*** INPUT DATA ***
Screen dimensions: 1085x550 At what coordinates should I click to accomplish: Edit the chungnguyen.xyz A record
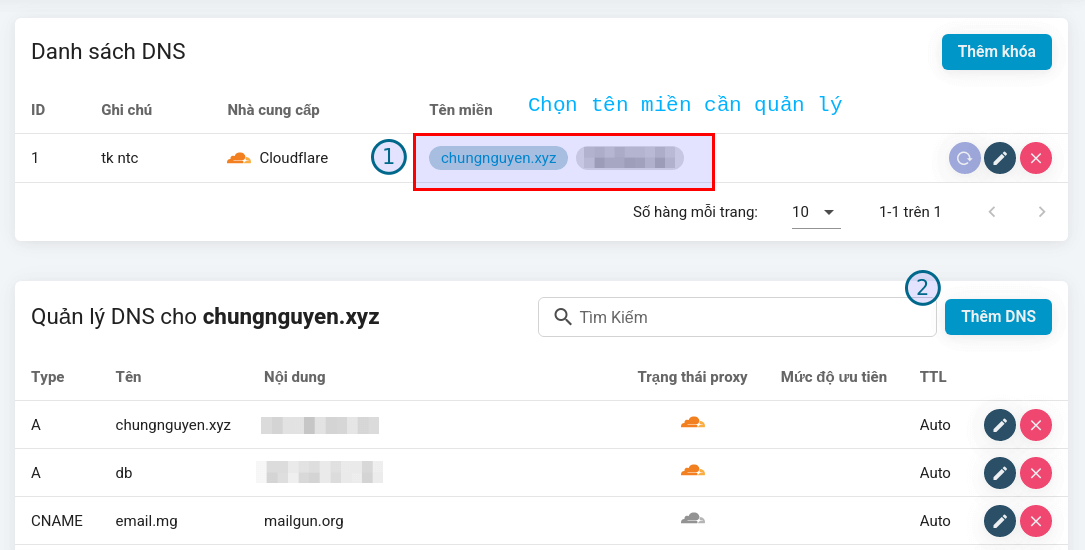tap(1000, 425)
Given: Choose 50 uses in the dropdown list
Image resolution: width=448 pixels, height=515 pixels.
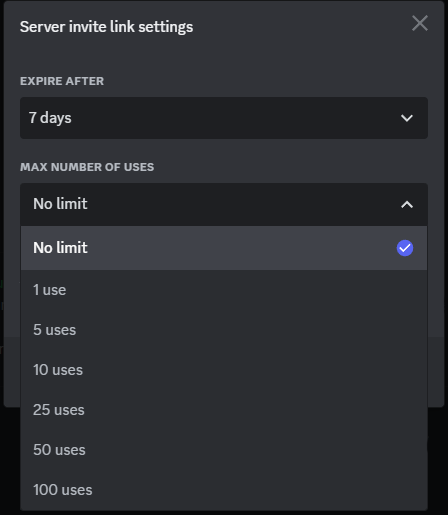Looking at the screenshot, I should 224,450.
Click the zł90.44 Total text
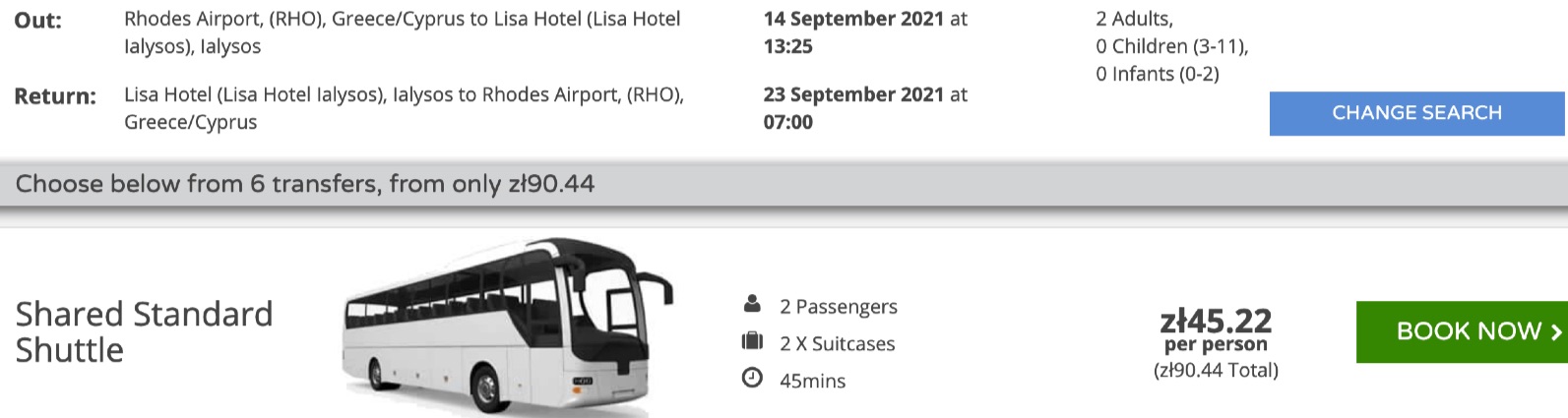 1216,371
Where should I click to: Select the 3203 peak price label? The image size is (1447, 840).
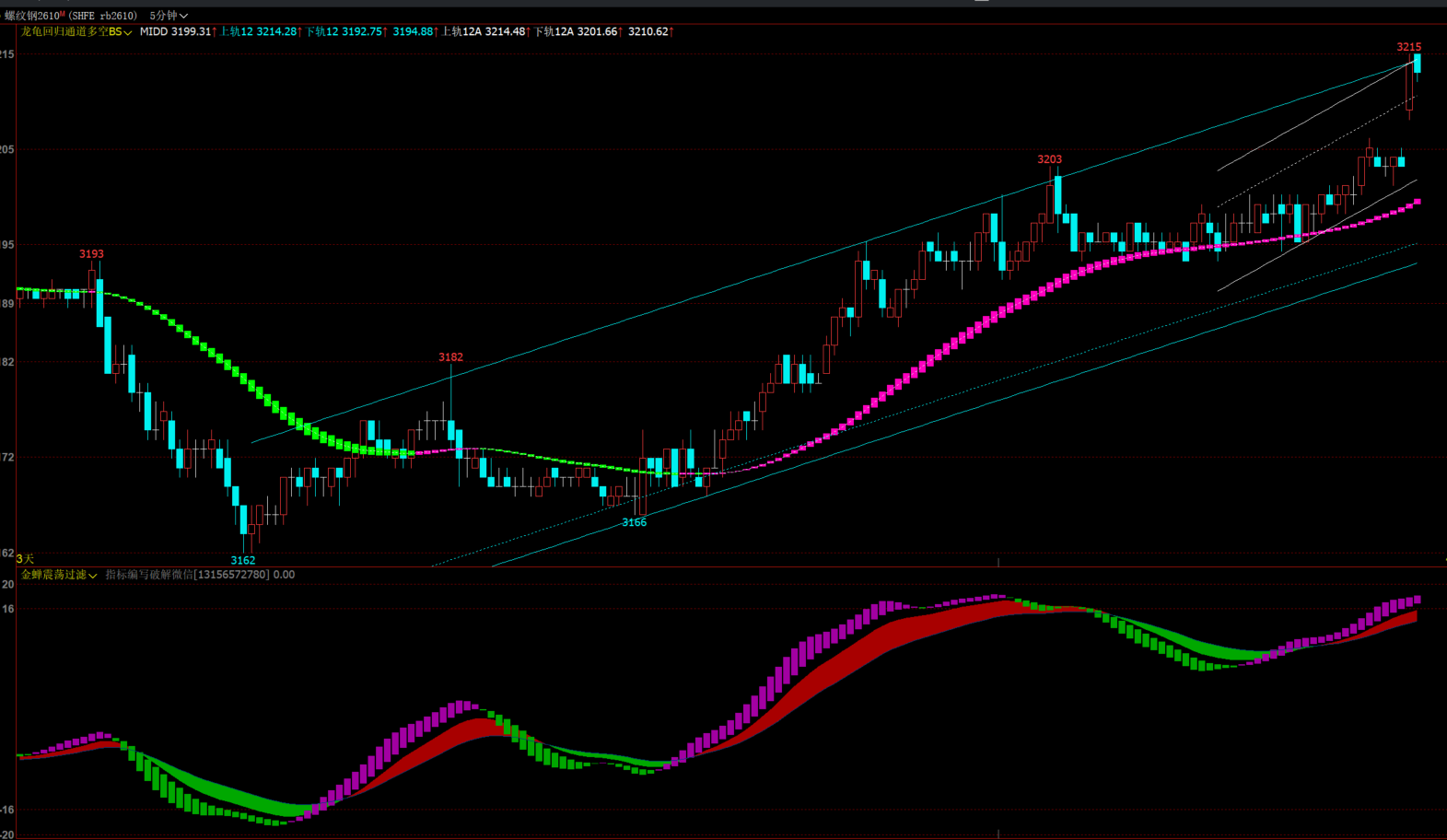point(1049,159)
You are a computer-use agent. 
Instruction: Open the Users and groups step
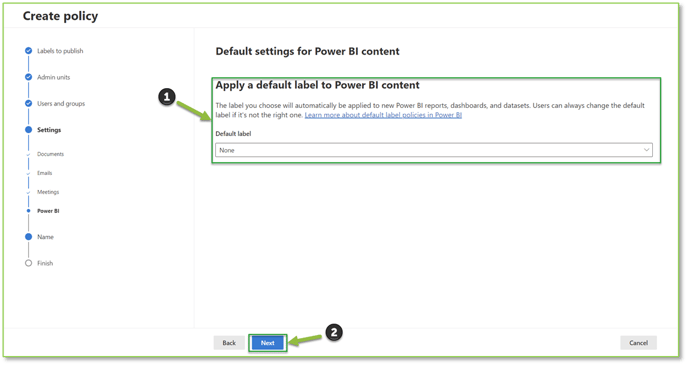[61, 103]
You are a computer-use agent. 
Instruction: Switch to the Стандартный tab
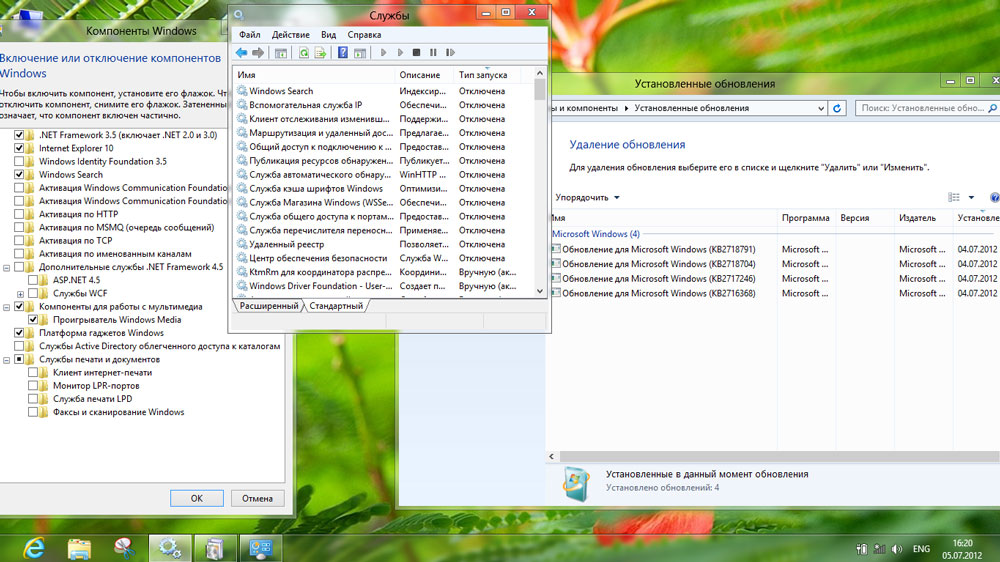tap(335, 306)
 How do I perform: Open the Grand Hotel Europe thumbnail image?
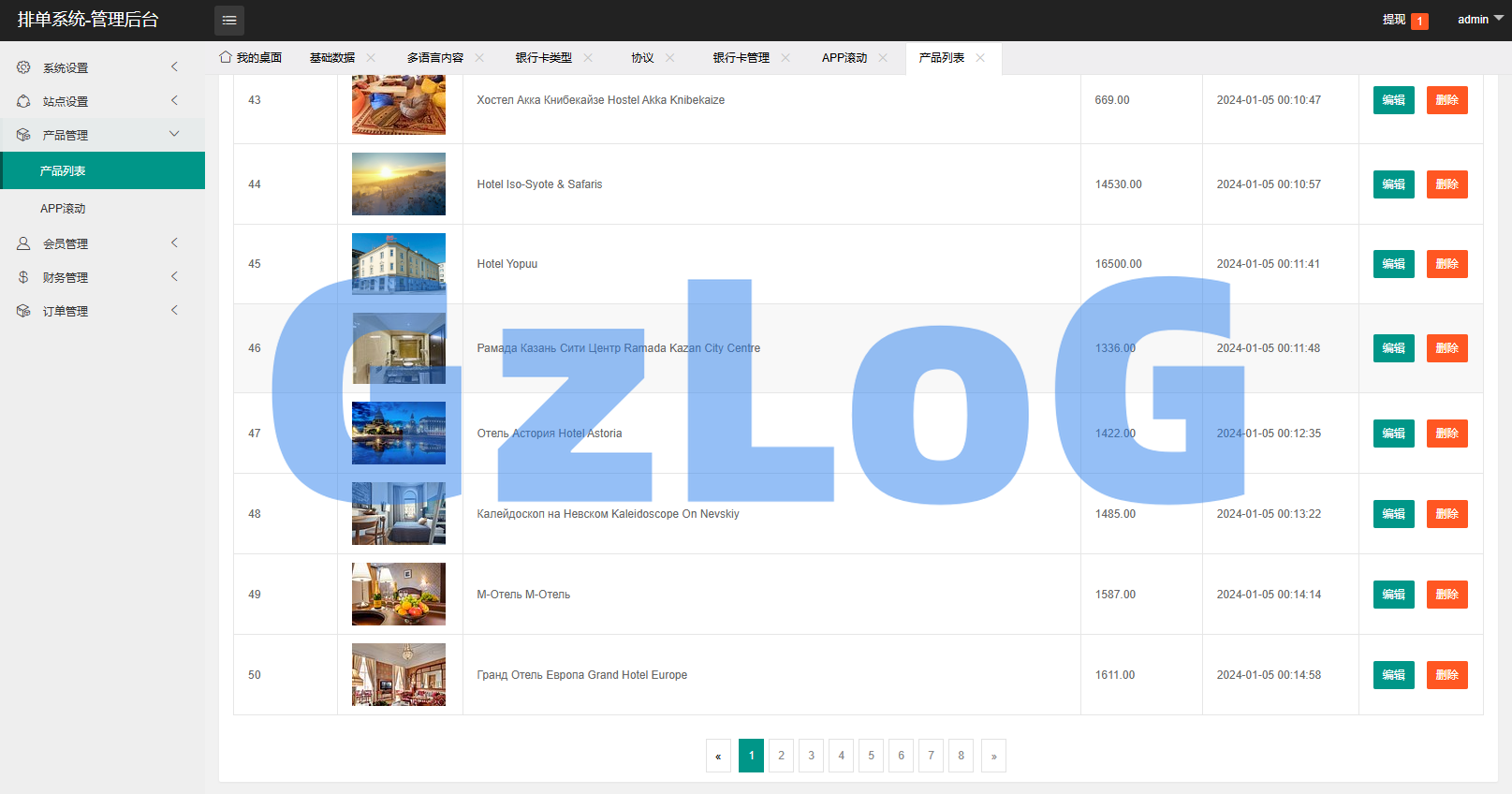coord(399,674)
*** End of INPUT DATA ***
## TASK INSTRUCTIONS
The answer is the full listing above, repeated exactly, with its pictures removed.

## EXERCISE OUTPUT
Screen dimensions: 1085x550 At what coordinates should I click to accomplish: Edit the chungnguyen.xyz A record
tap(1000, 425)
Given: Choose 50 uses in the dropdown list
Image resolution: width=448 pixels, height=515 pixels.
Looking at the screenshot, I should 224,450.
Click the zł90.44 Total text
 1216,371
Where should I click to: Select the 3203 peak price label? The image size is (1447, 840).
point(1049,159)
You are a computer-use agent. 
Instruction: Open the Users and groups step
[61, 103]
You are a computer-use agent. 
Instruction: Switch to the Стандартный tab
tap(335, 306)
 How do I perform: Open the Grand Hotel Europe thumbnail image?
coord(399,674)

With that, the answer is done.